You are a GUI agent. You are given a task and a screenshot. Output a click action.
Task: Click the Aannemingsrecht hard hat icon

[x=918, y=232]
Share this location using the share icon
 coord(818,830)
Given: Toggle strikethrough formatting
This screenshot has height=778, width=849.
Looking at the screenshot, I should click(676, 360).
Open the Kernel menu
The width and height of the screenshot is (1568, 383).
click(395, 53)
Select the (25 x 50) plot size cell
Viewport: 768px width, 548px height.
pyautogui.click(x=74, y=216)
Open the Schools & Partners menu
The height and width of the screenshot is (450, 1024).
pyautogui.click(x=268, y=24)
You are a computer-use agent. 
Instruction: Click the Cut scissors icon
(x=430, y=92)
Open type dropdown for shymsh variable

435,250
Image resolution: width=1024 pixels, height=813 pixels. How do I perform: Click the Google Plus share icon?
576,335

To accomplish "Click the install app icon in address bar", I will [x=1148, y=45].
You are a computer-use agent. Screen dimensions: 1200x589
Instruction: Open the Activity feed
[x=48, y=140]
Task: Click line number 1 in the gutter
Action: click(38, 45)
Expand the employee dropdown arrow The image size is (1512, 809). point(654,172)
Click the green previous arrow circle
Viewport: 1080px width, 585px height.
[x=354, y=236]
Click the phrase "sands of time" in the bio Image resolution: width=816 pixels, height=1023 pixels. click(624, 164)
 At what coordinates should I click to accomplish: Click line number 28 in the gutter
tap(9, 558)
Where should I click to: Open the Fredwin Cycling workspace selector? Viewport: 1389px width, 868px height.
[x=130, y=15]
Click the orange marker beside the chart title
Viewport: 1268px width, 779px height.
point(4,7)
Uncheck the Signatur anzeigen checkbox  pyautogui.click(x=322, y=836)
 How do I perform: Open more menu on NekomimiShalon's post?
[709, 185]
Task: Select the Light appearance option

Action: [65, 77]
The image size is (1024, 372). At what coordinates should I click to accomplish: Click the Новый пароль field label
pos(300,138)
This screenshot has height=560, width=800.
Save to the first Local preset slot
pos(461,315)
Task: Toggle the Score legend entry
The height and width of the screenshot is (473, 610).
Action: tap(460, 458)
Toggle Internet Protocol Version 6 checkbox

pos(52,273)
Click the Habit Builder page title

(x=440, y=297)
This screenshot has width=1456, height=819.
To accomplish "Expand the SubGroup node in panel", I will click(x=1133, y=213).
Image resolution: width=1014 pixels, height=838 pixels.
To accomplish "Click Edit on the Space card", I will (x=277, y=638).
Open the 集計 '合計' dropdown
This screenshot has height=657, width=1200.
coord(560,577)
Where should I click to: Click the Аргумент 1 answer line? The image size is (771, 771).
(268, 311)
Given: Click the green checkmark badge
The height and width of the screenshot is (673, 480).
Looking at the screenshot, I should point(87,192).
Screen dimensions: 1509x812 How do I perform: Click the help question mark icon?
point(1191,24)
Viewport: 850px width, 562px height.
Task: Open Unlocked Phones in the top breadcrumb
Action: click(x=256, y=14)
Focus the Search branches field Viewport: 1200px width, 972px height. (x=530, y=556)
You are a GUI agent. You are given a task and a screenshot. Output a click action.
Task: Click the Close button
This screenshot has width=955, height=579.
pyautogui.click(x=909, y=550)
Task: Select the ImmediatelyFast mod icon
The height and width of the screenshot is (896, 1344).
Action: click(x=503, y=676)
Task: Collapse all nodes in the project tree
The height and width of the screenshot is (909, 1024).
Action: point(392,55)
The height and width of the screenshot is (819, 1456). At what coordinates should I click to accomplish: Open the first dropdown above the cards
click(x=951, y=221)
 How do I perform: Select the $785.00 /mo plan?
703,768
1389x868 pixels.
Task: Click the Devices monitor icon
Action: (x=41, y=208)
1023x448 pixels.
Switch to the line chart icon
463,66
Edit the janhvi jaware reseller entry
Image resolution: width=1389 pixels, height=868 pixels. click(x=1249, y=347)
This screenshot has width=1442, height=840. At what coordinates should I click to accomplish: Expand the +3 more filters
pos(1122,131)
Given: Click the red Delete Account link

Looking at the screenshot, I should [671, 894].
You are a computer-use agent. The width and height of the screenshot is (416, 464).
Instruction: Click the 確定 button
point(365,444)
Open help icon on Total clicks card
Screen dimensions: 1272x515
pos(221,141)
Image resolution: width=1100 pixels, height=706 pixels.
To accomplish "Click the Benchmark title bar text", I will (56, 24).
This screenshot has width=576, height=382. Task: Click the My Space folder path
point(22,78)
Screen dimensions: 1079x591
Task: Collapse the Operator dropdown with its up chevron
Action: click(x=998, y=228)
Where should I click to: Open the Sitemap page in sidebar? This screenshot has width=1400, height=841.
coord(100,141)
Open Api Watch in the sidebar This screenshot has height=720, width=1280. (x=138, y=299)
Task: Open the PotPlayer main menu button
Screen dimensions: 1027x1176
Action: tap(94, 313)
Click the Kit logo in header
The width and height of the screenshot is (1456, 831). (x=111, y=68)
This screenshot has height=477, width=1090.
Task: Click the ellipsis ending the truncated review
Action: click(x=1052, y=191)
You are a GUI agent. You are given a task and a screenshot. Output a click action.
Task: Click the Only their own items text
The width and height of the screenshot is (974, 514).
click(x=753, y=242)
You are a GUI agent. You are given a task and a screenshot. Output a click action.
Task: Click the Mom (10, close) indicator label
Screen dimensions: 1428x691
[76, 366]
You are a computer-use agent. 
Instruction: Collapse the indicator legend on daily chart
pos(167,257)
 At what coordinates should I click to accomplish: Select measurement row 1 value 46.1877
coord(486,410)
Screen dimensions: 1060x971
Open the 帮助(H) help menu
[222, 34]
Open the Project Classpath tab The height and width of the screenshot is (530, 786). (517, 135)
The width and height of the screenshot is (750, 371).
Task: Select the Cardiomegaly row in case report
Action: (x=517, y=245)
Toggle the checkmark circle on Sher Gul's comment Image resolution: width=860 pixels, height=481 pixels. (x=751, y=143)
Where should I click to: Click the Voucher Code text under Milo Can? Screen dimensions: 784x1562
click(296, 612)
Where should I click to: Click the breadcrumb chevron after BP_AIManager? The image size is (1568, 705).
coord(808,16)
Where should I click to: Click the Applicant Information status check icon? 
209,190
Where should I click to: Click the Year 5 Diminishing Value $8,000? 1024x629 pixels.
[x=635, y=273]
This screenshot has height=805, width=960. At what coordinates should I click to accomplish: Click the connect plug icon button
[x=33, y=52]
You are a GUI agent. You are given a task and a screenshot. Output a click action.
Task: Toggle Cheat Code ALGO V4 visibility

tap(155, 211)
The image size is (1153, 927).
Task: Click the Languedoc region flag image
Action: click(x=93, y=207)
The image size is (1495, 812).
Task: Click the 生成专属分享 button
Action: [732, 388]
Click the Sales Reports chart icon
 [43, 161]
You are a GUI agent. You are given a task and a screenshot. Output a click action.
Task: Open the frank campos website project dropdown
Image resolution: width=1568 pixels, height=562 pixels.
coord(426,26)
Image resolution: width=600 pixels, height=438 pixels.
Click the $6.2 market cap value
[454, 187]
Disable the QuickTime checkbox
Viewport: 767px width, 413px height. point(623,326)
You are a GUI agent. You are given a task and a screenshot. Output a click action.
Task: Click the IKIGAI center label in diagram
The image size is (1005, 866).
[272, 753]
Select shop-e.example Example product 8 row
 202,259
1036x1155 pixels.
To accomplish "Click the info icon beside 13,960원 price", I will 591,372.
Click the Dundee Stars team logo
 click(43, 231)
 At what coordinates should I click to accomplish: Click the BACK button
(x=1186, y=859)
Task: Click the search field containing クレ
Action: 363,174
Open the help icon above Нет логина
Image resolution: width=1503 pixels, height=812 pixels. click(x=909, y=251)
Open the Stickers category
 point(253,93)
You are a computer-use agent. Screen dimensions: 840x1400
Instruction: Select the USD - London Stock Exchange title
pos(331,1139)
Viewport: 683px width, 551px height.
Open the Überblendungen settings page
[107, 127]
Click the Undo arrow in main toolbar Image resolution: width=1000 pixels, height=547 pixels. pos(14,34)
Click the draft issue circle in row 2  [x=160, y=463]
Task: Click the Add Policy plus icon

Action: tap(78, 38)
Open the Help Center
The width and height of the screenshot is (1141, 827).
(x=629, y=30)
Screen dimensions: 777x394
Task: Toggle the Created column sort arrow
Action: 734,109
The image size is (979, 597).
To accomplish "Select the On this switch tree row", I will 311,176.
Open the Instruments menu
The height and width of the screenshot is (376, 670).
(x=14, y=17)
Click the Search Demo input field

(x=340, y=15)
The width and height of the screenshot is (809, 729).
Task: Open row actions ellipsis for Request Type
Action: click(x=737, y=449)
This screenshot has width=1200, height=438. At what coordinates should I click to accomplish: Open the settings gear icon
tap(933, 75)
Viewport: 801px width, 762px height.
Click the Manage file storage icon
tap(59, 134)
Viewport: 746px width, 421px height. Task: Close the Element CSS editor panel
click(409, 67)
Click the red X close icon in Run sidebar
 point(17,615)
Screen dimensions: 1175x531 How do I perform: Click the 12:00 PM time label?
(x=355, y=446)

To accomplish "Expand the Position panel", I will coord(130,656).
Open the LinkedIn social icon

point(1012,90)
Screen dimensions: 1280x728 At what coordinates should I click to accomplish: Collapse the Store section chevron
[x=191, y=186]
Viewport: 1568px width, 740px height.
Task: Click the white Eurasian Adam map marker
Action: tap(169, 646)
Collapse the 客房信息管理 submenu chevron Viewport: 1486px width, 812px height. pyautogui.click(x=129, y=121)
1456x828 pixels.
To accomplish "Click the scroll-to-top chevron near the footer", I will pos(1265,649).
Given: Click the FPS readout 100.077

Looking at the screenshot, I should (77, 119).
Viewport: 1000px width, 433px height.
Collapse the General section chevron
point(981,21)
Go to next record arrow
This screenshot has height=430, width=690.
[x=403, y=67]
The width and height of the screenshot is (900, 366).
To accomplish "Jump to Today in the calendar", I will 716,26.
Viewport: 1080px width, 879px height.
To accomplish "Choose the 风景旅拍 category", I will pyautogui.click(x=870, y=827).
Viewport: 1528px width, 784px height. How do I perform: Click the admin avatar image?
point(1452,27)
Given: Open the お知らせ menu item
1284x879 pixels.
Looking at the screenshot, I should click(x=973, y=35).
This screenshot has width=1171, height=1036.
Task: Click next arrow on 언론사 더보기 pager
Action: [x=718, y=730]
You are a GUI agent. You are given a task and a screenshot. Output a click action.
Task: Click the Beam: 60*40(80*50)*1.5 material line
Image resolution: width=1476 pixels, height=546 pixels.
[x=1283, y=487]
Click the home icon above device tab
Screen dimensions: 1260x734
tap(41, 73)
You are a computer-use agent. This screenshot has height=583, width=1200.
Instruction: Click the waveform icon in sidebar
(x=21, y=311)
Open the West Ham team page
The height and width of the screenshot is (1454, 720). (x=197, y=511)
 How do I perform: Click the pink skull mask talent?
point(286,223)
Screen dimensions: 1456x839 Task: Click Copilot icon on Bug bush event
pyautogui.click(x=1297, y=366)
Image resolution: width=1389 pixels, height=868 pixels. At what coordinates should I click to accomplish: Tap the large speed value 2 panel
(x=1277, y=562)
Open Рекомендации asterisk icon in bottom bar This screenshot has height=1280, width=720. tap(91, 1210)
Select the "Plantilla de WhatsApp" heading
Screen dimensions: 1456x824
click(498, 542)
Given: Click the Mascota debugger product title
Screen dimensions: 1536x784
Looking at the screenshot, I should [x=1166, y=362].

> Exercise task
Output the data from the line containing "Task: Collapse all nodes in the project tree" through the line containing "Action: tap(94, 313)", copying every line exactly as it appears.

> Response to this task
Task: Collapse all nodes in the project tree
The height and width of the screenshot is (909, 1024).
Action: point(392,55)
The height and width of the screenshot is (819, 1456). At what coordinates should I click to accomplish: Open the first dropdown above the cards
click(x=951, y=221)
 How do I perform: Select the $785.00 /mo plan?
703,768
1389x868 pixels.
Task: Click the Devices monitor icon
Action: (x=41, y=208)
1023x448 pixels.
Switch to the line chart icon
463,66
Edit the janhvi jaware reseller entry
Image resolution: width=1389 pixels, height=868 pixels. click(x=1249, y=347)
This screenshot has width=1442, height=840. At what coordinates should I click to accomplish: Expand the +3 more filters
pos(1122,131)
Given: Click the red Delete Account link

Looking at the screenshot, I should [671, 894].
You are a computer-use agent. The width and height of the screenshot is (416, 464).
Instruction: Click the 確定 button
point(365,444)
Open help icon on Total clicks card
Screen dimensions: 1272x515
pos(221,141)
Image resolution: width=1100 pixels, height=706 pixels.
To accomplish "Click the Benchmark title bar text", I will (56, 24).
This screenshot has width=576, height=382. Task: Click the My Space folder path
point(22,78)
Screen dimensions: 1079x591
Task: Collapse the Operator dropdown with its up chevron
Action: click(x=998, y=228)
Where should I click to: Open the Sitemap page in sidebar? This screenshot has width=1400, height=841.
coord(100,141)
Open Api Watch in the sidebar This screenshot has height=720, width=1280. (x=138, y=299)
Task: Open the PotPlayer main menu button
Screen dimensions: 1027x1176
Action: tap(94, 313)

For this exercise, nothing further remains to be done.